In July 2003, the city's Transportation Department asked the Landmarks Preservation Commission for permission to move the kiosk away from the bridge plaza. Vehicles had crashed into it three times in the past five years. The Transportation Department have also claimed the other existing kiosk, which has served as an entrance to the Brooklyn Children's Museum for about 30 years but will be surplus because of renovations there.


The underground loop terminal is located east of 2 Ave, under the bridge plaza. The former trackways in and out are now the roadways on the outside of the main bridge trusses, one lane on each side of the bridge.

Bridge local cars stand inside the cramped and somewhat deteriorating terminal sometime between 1939 and 1957. The double-ended cars looped here, but reversed direction at the Queens end. Top, the rear destination sign of car 603 reads MANHATTAN - WELFARE ISLAND - QUEENS PLAZA. The notice board begins PEDESTRIANS MUST NOT... something. Bottom, car 605 waits to depart toward the camera on a rainy day, or perhaps that is dirt on the windshield.

Both: Source unknown, David Pirmann collection.

Trolleys from Queens came down what is now the pedestrian lane on the north side of the bridge. The track ran straight into the portal of the terminal. The modern bus veers right to (below) an allotted length of curb on 60 St.

The remaining kiosk in the bridge plaza stands near its original location. Parts are missing or broken, and it has no stairways within, just a solid concrete floor, but someone has given it a fresh paint job, and some of the needed parts are on the floor inside the locked gate. The damaged rear wall is the result of the kiosk being struck by cars or trucks.

Trolleys came out the 59 St side. This side has had an upper deck auto roadway for a much longer time than the north side, and there is a fancy stone entrance ramp over the trolley exit. (The north side had an elevated railroad on the upper deck until 1942, and got its plain steel viaduct treatment sometime after that.)

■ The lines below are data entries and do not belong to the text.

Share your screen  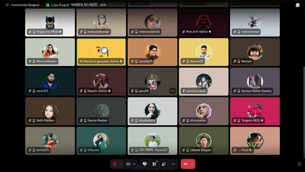[145, 164]
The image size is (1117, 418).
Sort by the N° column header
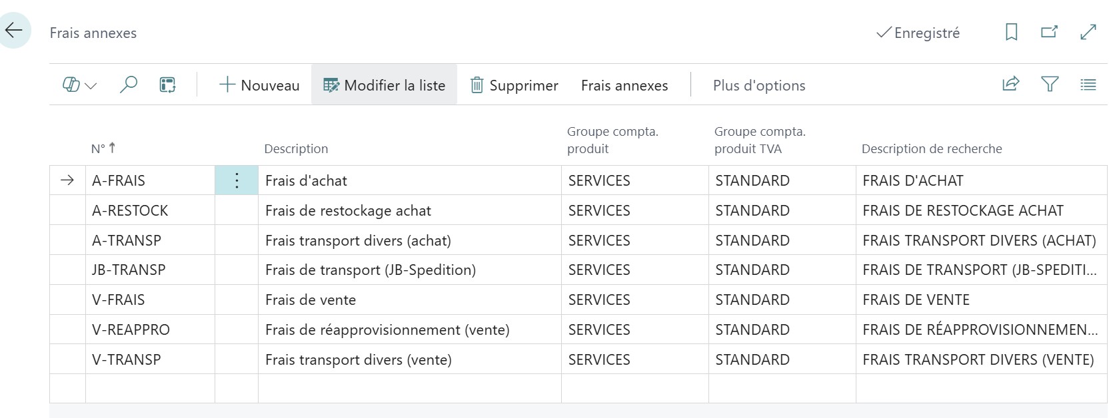tap(102, 148)
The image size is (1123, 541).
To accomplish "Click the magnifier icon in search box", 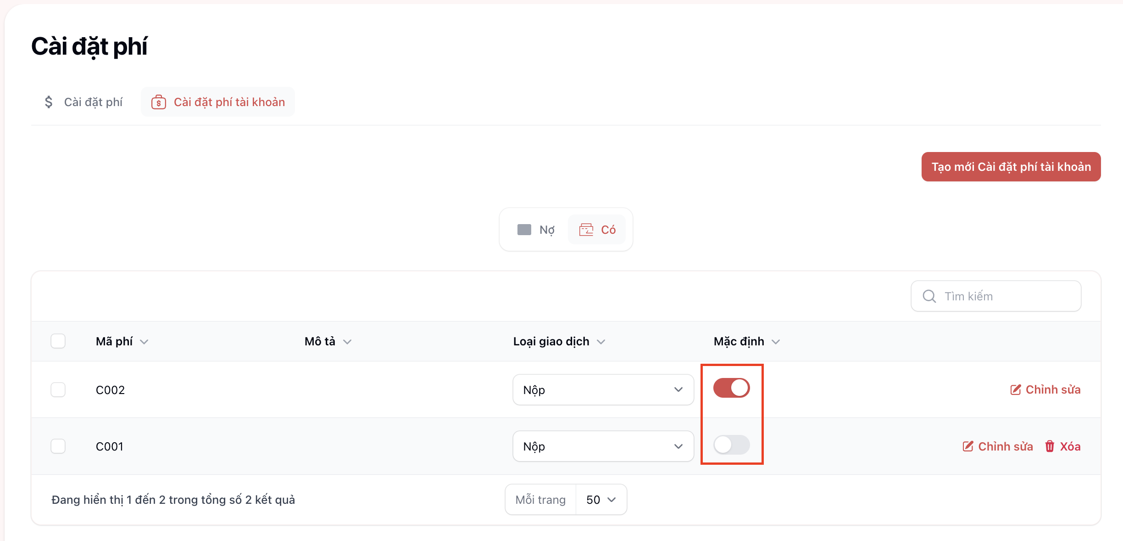I will (929, 296).
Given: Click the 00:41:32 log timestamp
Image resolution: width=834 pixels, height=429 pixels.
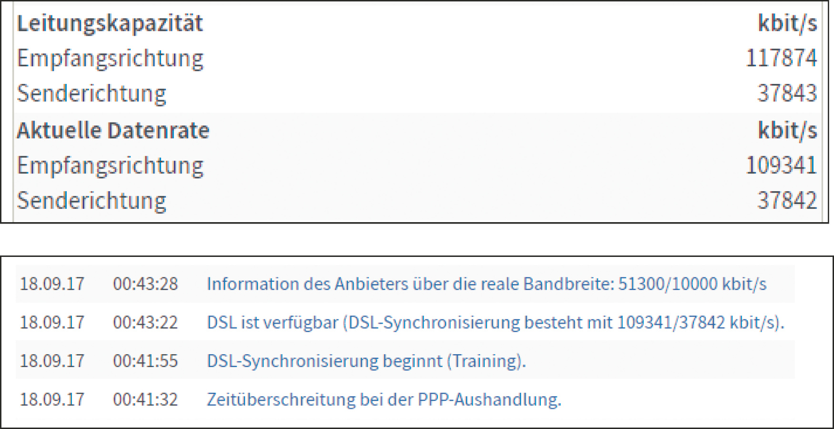Looking at the screenshot, I should [x=145, y=399].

The tracks ran outside the main bridge structure, and the two stations provided favorite places for photographers. Top, a car leaves the Welfare Island station for Queens. Bottom, a car approaches the Vernon Boulevard station, with Welfare Island and Manhattan in the background.

Both above: Source unknown, David Pirmann collection.

Below, the last survivor of the bridge cars was rotting away at the Trolley Museum of New York in Kingston in 1989.

Excerpts from the Red Book guide to Queens of 1923 show the early streetcar service to the terminal, identified here as 2 Ave and 59 St. Manhattan and Queens Traction ran a bridge shuttle as well as their Queens Boulevard route. The book fails to show the 1922 changes on the New York and Queens County system: the Corona line no longer ran over the bridge, and the rest had become part of the Steinway Lines.

By 1934, shown in excerpts from a Geographia Street Guide to Queens, only three carlines still operated over the bridge.